Test-and-learn is Herminia Ibarra's alternative to plan-and-implement career design: act, sample, reflect, adjust — instead of introspecting until you have a twenty-year plan.
Core idea
"We learn who we are only by living, and not before." Strengths-finder quizzes sell certainty; they pigeonhole a self who will change. Ibarra's career switchers flirted with possible selves — temporary roles, new networks, small experiments — before committing. Frances Hesselbein accepted "six weeks" as troop leader and stayed eight years; she short-term-planned her way to CEO of the Girl Scouts at fifty-four.
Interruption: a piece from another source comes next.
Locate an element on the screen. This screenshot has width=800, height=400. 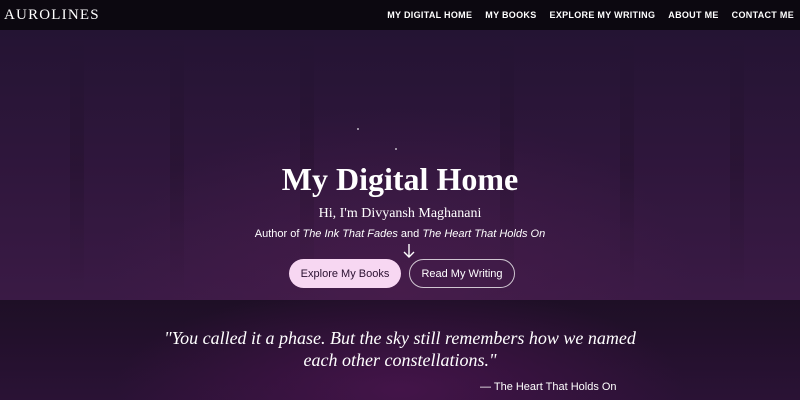
author-and: and is located at coordinates (410, 234).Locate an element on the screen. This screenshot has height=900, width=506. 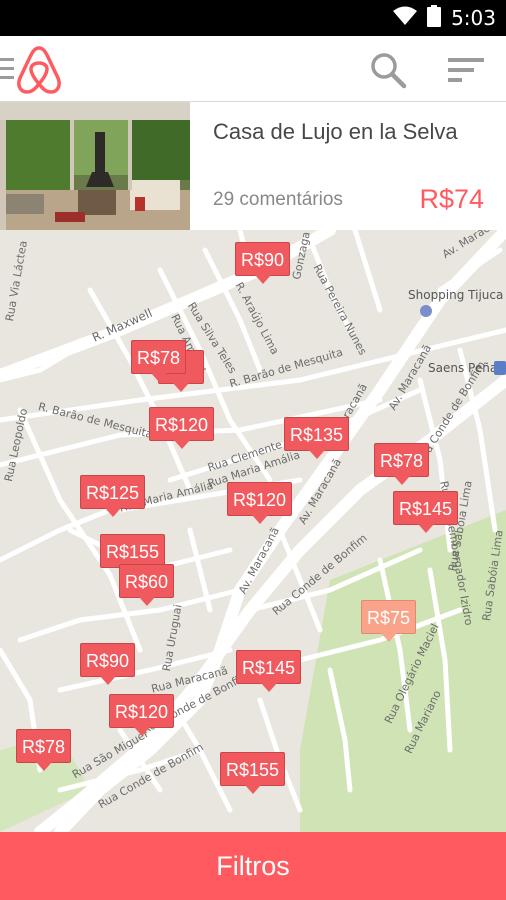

The Dark Horse Project (Rose/Ogas) found high achievers embarrassed by winding paths that were actually the norm. Phil Knight: "fail fast" on shoes, work forward from promising situations. Paul Graham called long-range graduation plans premature optimization.
End-of-history illusion
Dan Gilbert showed people acknowledge past personality change but predict little future change — wrong at every age. Specializing at sixteen is betting on a person who does not exist yet. Better questions: "Which possible self should I explore now? How can I test it?"
vs plan-and-implement
Michelangelo did not see the figure in the marble beforehand; he iterated, abandoned three-fifths of sculptures, and switched media. The myth of the visionary plan is marketing, not biography.
Pairs with match-quality and qualifies grit: persistence matters after you have evidence of fit, not before.